Secondly, I remember the first assessment that was recorded on behalf of a B&W member, some two years ago, I'm reasonably certain that they were found Fit for Work and placed into the Support Group on appeal. The fact that they were being recorded, if it wasn't the first recorded medical, it was one of the first three, didn't seem to have any effect on the accuracy of the "doctors" comments
Gordon

However, the report into the Newcastle pilot noted:
( Official Report on Newcastle Pilot p14)Overall the auditors felts that the recording provided a good vehicle for the identification of soft skill issues with HCPs. The amount of free text increased and soft skills improved during the pilot.
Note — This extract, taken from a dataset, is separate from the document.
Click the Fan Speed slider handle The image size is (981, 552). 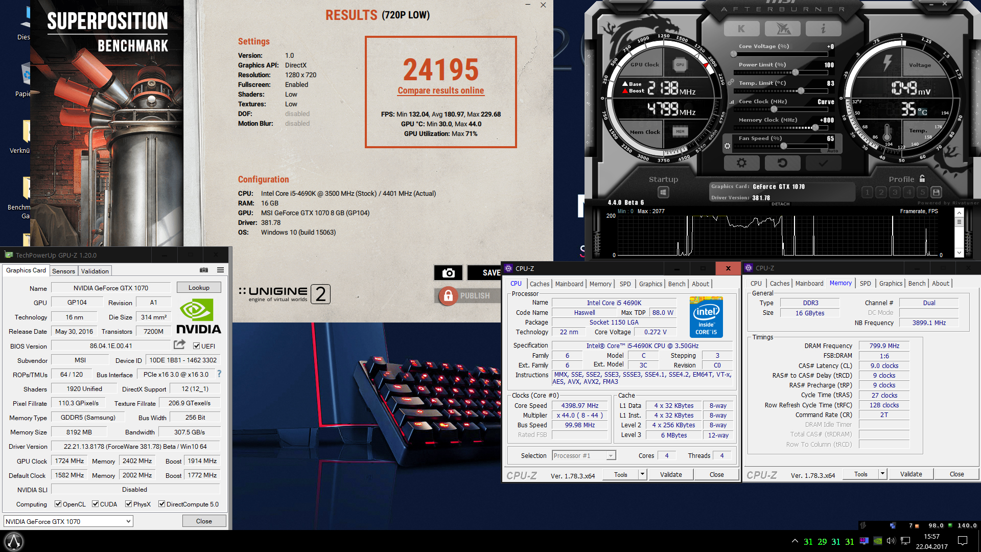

The issue of the amount of "free text" entered in LiMA is important, because it makes for a less mechanical and (I'm beginning to dislike this word, but haven't time to make a better one) nuanced report. The more free text there is, the less LiMA can drive the conclusions down pre-determined rails.
The issue of "soft skills" was one highlighted by Harrington and it does make a difference - HCPs who won't make eye contact and just bark "Sit!" at you are a common complaint.
Clearly this won't work for everyone. Some people just behave worse when they're being recorded - as a quick trawl of YouTube will demonstrate. Maybe that doctor fell into that group, or maybe he felt that he had been bullied by a "patient" into doing something he didn't want to do.
Making recording a routine might help with that.
Incidentally, HCPs also reported that they felt that a recording would help when claimants became unreasonable, hostile or even violent and that it might protect them from "vexatious" complaints. Not the B&W subscribers would fall into that category, of course.